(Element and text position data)

◆ ◆ ◆ ◆

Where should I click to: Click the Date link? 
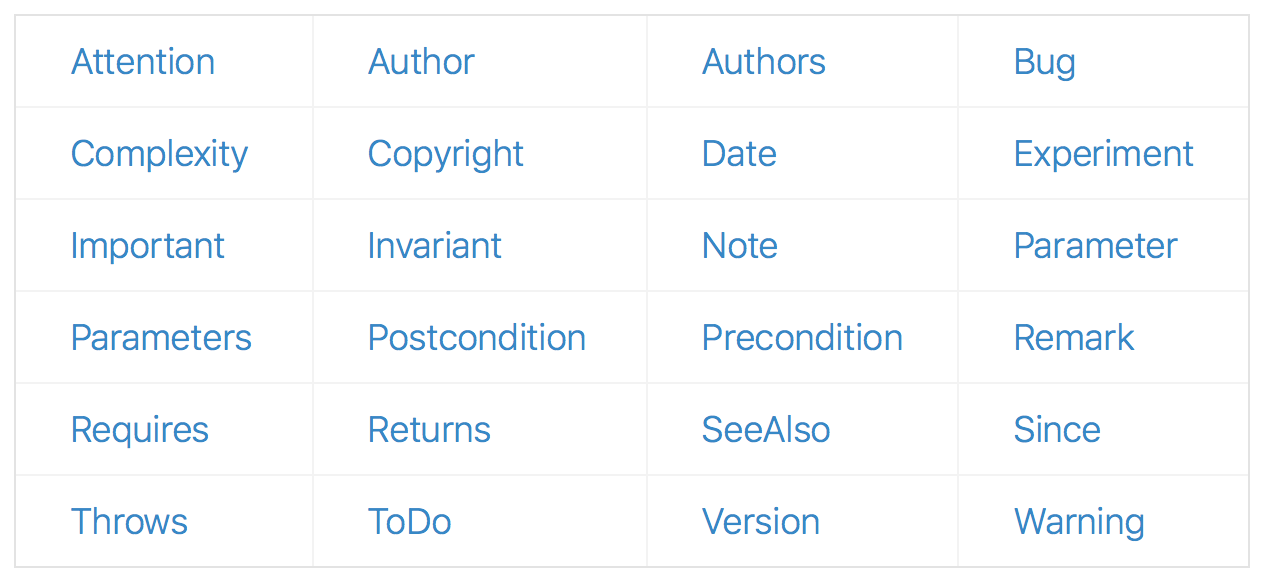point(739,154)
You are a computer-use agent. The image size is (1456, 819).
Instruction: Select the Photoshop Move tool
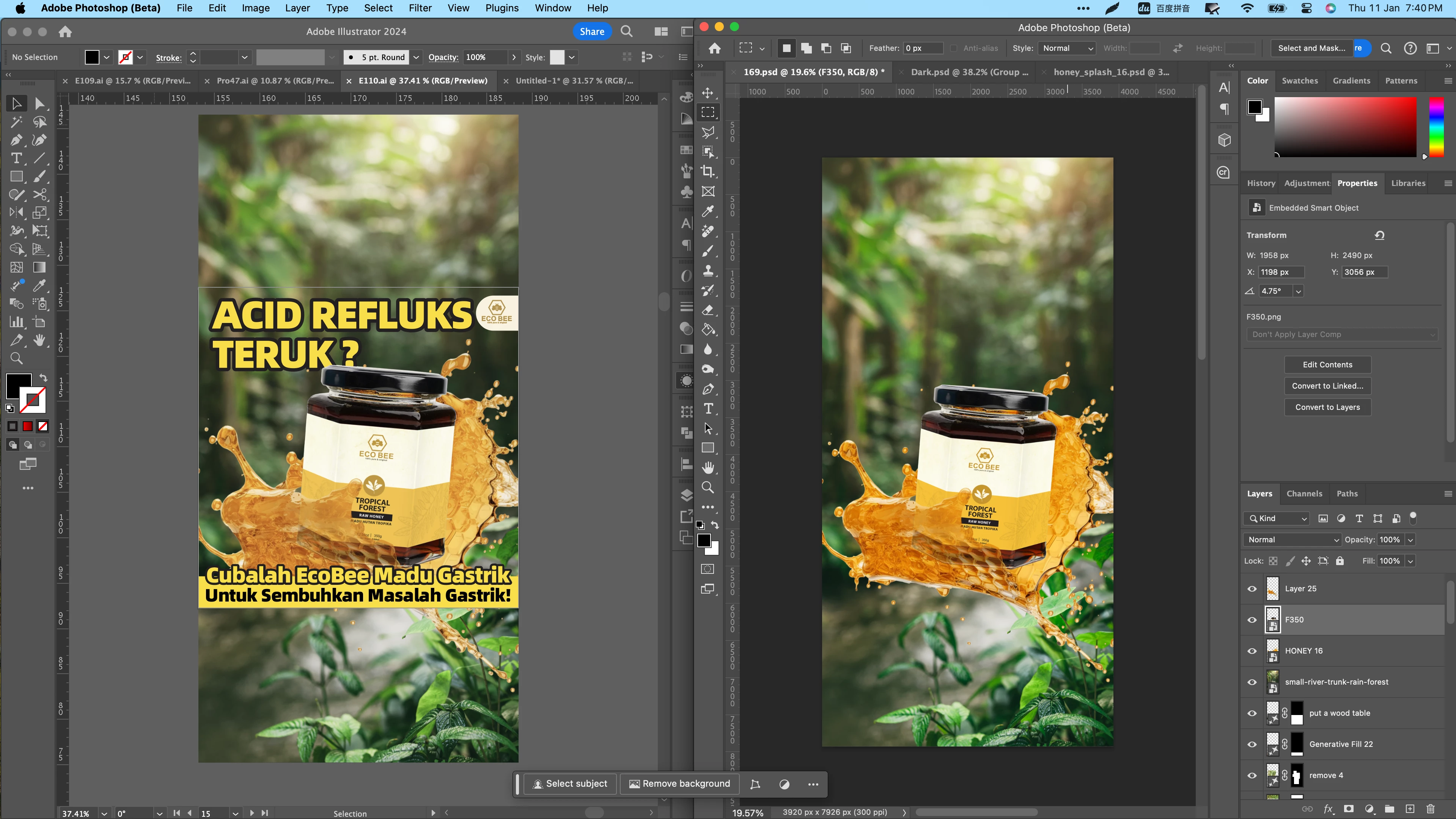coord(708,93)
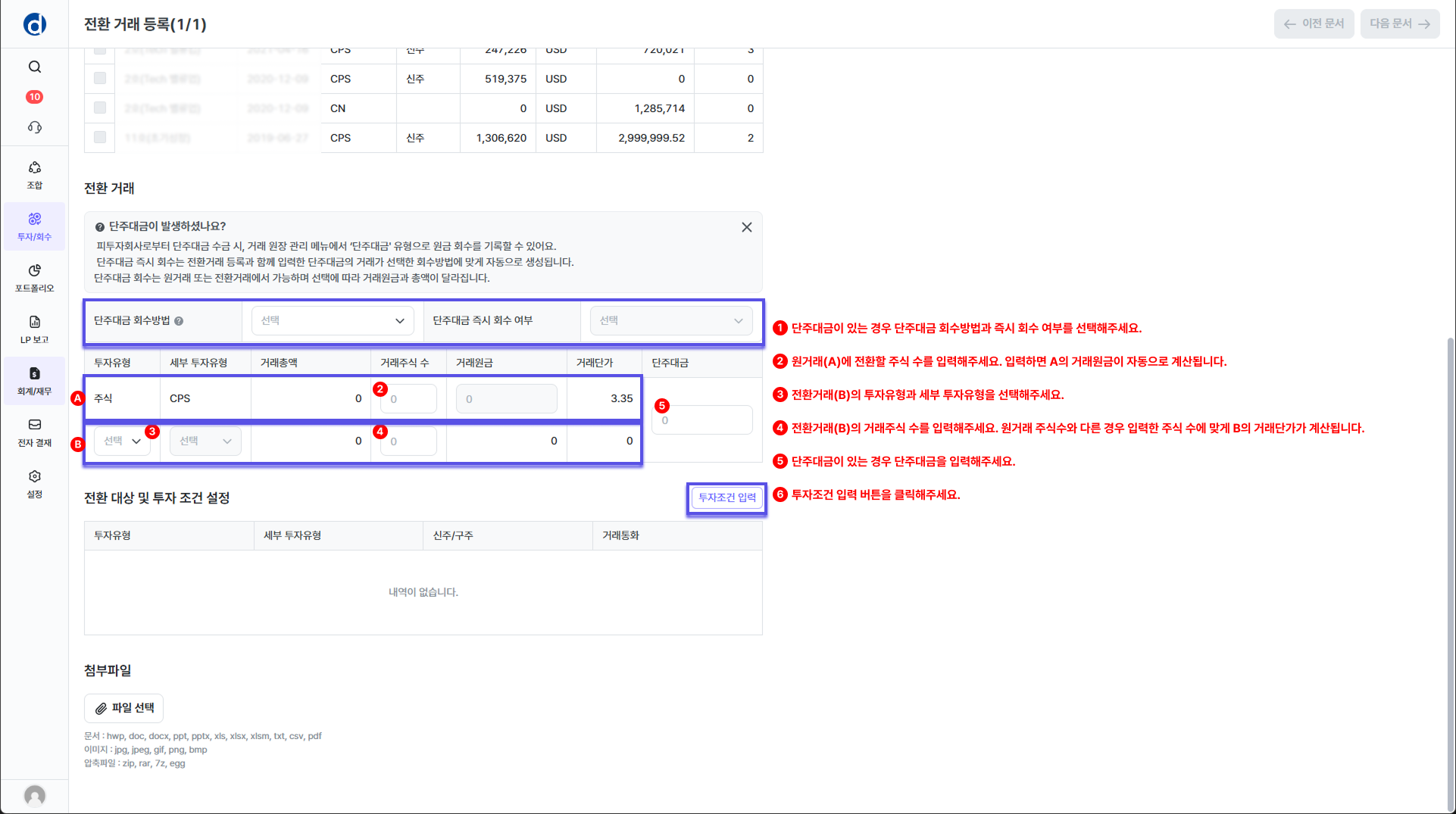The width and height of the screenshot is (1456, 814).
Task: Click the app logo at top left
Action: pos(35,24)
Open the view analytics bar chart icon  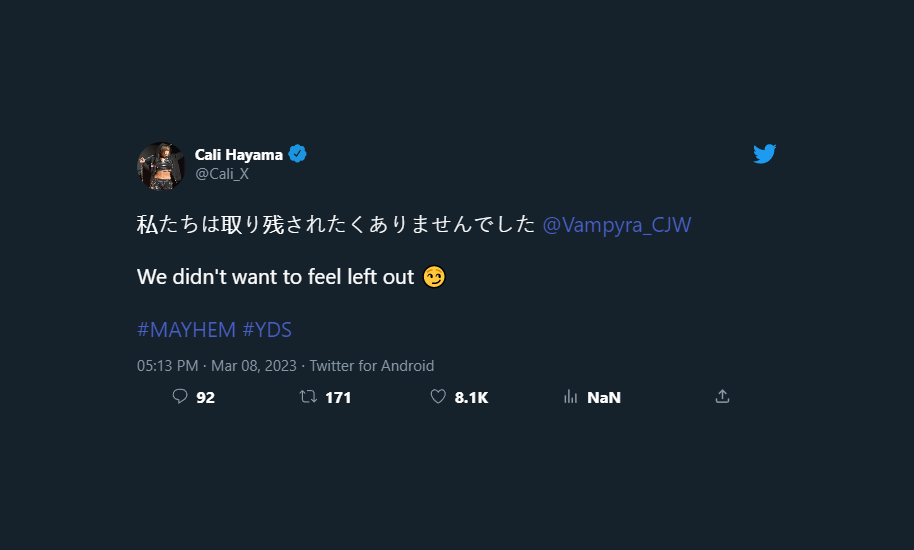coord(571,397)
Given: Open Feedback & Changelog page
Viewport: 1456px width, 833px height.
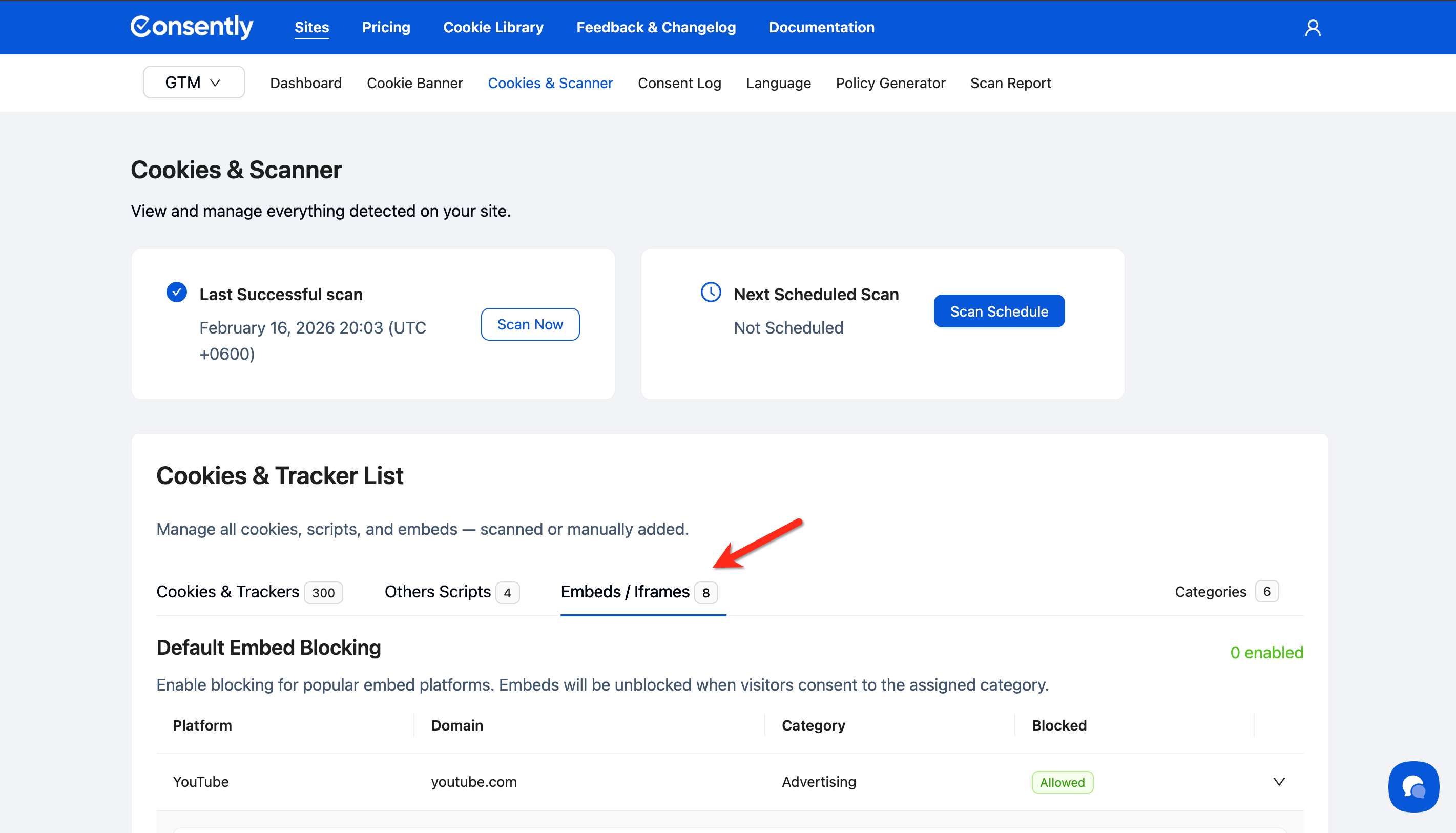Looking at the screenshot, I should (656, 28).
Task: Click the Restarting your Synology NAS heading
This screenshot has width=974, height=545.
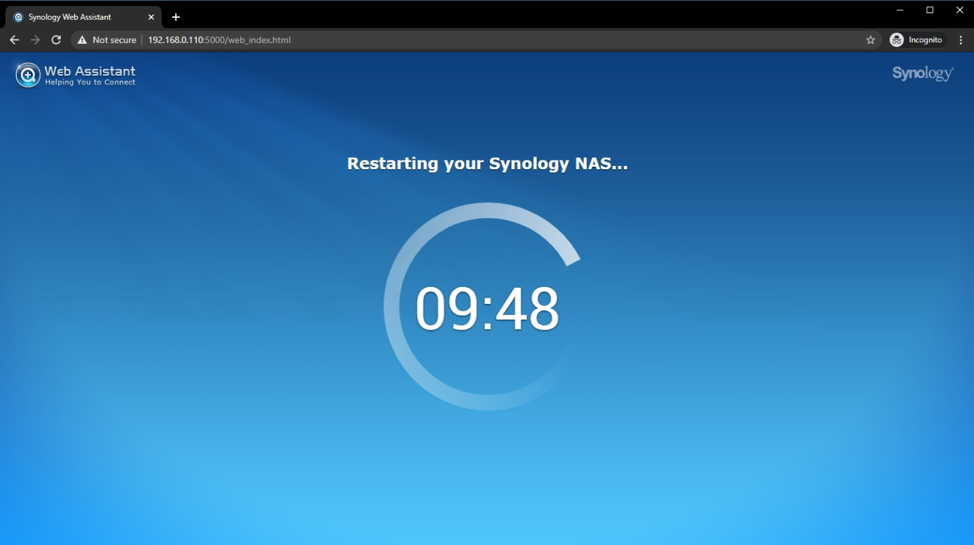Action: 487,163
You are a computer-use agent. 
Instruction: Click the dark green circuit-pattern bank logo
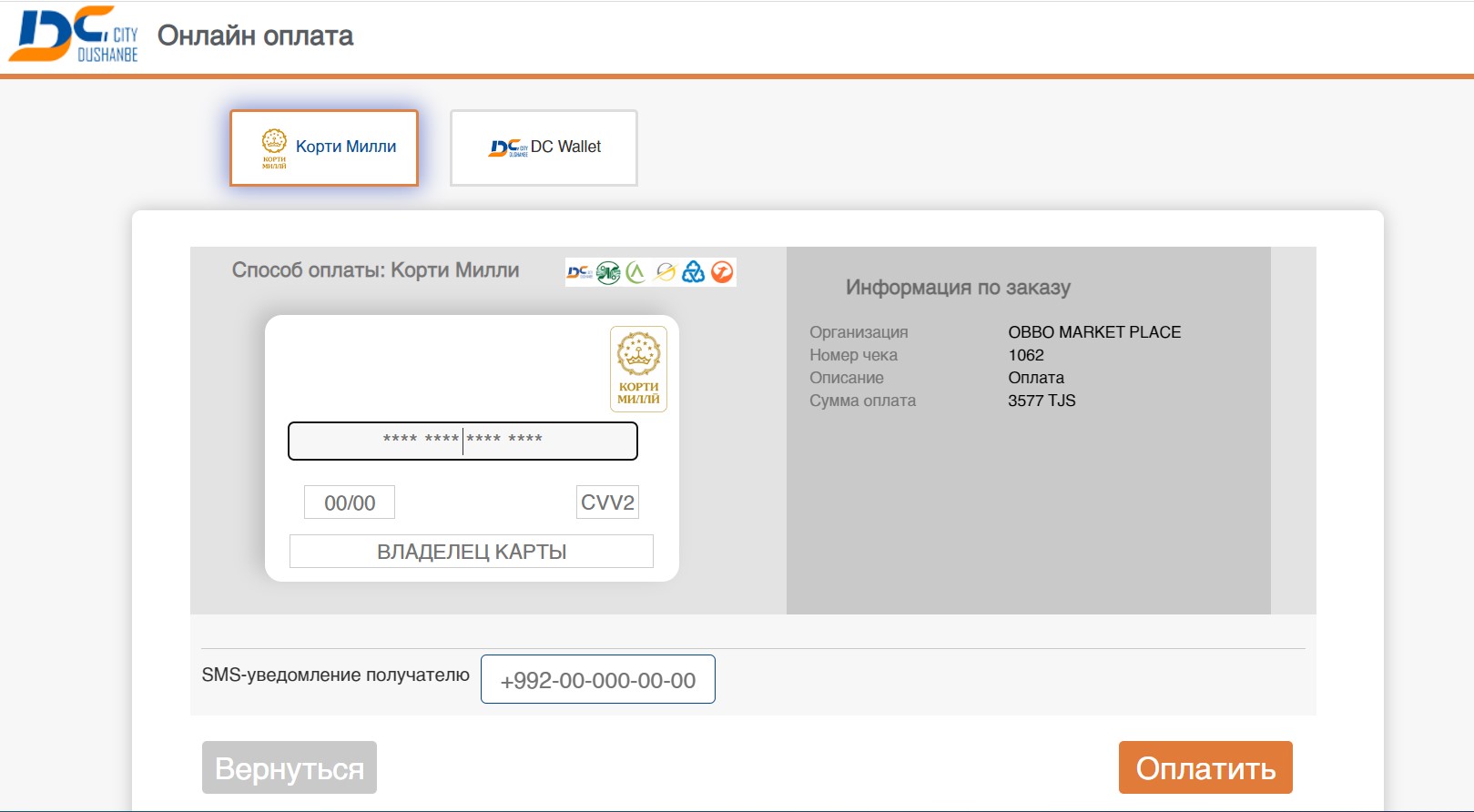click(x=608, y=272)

◆ ◆ ◆ ◆

SHORT EXERCISE: Extract every line of the material above that contains the string "computer", unchanged.

REPLY:
You are a computer-use agent. The image size is (1456, 819).
You are a computer-use agent. 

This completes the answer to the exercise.